Source document
::::::::
Sunday 7 January 2024

2024 Weeknote 1

Giving this another whirl with a slightly less structured approach, to see if I can manage to write something every week. I did an online interview with someone yesterday for their PhD, which made me realise how much I miss writing a blog, even when it's about the most trivial topics. I don't know what's stopping me, though.

This week began with a fairly lazy Monday, during which I finished planning my session for the inset day and then went to look round the local David Lloyd, who reeled me in by advertising a 3-month contract. I can report that the 3-month contract results in access for 3 months whilst paying for 4, compared to the 12-month contract. Their facilities are insanely lush and it's very tempting, but I would need to be going every other day for me to feel I was getting my money's worth and I can't even read a book every other day at the moment, so I decided no. As usual, telling the person who showed me around was the most difficult part of the decision. 

We started term on Tuesday and I thus spent the rest of the week exhausted, peaking on Wednesday afternoon when I fell asleep in my car at a traffic light. Thankfully the handbrake was on and I woke up before anybody needed to beep at me, but I was full-on dreaming. 

As a result, there hasn't been much in the way of non-work but, between knitting group on Saturday morning and feeling inspired to get things done that afternoon, I did manage a few bits. I sewed buttons and added embroidery to the baby cardigan I've been knitting for my friend Rich, and reblocked - I finished all the knitting on this about 10 days ago but then, when I looked at it in daylight, realised the yarn I'd used for the sleeves and the button band must have been a different dyelot and was a slightly yellower shade of Natural. In daylight, this looked like nicotine staining. Not what anyone would choose for a baby cardigan. So, I ripped back and reknit - thankfully I had one more ball of Natural in a less 20-a-day shade. 

I worked on sewing up my giant bluetit which has been almost finished for nearly four years (and I bought the kit in 2016); finished the back of a striped garter stitch jumper for my friend Charlotte's impending baby; and started the front panel for a new Presto Chango for my nephew. Much small-person knitting. I am ruminating about my next project, between two jumper options for me, a crochet blanket or a concerted effort to finish the hexagons. 

I had a clear out of the knitting crate; Lenin helped. Eyeroll.

I've started a new audiobook, The Witness Wore Red, which is my favourite genre of audiobook (women escaping religious cults) and is proving really compelling. I've been attempting to continue reading Winter Spirits, short ghost stories, but this hasn't mixed well with the aforementioned exhaustion. 

I went to yoga on Wednesday (fell asleep in savasana) and took the headstand stool I impulse-purchased on black Friday. The instructor gave me some tips for using it. I had some more practice when I went to see my PT on Thursday. My whole body feels quite stiff and immobile at the moment so moving around more is definitely on the agenda for the coming week. 

We've been playing some Super Luigi, as this wasn't finished during the Chirstmas holidays (it is tradition); we tried watching The Rings of Power but it was a slow start. I feel like I need to keep trying but, meh. Instead I switched to The Undoing, which has proved a good mystery. I'm onto the final episode now but I can't quite see what the answer will be. I think maybe Nicole Kidman did it, but there was a question asked and left unanswered in an earlier episode that might be the key. We'll see. 

Work has been pretty tough. I'm setting cover for a member of staff teaching outside of my specialism and there is a limit to how long I can continue to do this and remain mentally healthy, I reckon. This has encouraged me even more strongly to step away from my teaching job next year, but after conversations with the headteacher, I think this is going to be tricky to do. I can see myself doing a new role and trying to manage the part-time Masters I'm applying for alongside it. This does not seem like it would help me achieve my aim of having choices about what I do with my time. But it might be fun. We'll see.
::::::::
Source information
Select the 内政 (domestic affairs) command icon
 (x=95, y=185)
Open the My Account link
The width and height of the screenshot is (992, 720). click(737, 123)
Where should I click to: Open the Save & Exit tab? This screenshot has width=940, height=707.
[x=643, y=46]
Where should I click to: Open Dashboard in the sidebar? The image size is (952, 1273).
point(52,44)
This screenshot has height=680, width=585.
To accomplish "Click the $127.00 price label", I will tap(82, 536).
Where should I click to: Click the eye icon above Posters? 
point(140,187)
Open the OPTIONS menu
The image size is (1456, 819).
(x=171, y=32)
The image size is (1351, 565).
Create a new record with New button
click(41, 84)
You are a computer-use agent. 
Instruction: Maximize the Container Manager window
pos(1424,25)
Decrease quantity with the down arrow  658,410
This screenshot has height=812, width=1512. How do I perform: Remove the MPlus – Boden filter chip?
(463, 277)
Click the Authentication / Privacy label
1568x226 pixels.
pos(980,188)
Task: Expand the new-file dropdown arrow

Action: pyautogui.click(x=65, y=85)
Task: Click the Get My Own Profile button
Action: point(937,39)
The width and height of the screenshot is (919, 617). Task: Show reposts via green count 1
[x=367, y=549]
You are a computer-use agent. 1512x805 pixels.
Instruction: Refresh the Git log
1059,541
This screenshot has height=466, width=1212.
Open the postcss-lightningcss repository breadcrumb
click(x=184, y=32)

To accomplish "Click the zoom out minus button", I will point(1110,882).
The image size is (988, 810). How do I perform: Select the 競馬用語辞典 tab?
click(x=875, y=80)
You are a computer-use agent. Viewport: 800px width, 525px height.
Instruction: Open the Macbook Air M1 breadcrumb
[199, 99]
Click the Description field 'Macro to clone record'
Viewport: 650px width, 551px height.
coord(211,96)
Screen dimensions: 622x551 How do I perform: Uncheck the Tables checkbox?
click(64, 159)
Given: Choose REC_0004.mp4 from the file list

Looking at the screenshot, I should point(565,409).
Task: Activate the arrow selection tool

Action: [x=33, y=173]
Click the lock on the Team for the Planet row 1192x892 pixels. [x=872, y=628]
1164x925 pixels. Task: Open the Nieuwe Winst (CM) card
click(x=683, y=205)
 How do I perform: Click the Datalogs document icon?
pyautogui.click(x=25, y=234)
::::::::
Activity
In one to three sentences, explain why the writer of the weeknote decided against a David Lloyd membership. None of the items are needed for this.

Exercise response
The facilities were very tempting, but the writer would have needed to go every other day to feel they were getting their money's worth. At the moment they can't even manage to read a book every other day, so they said no.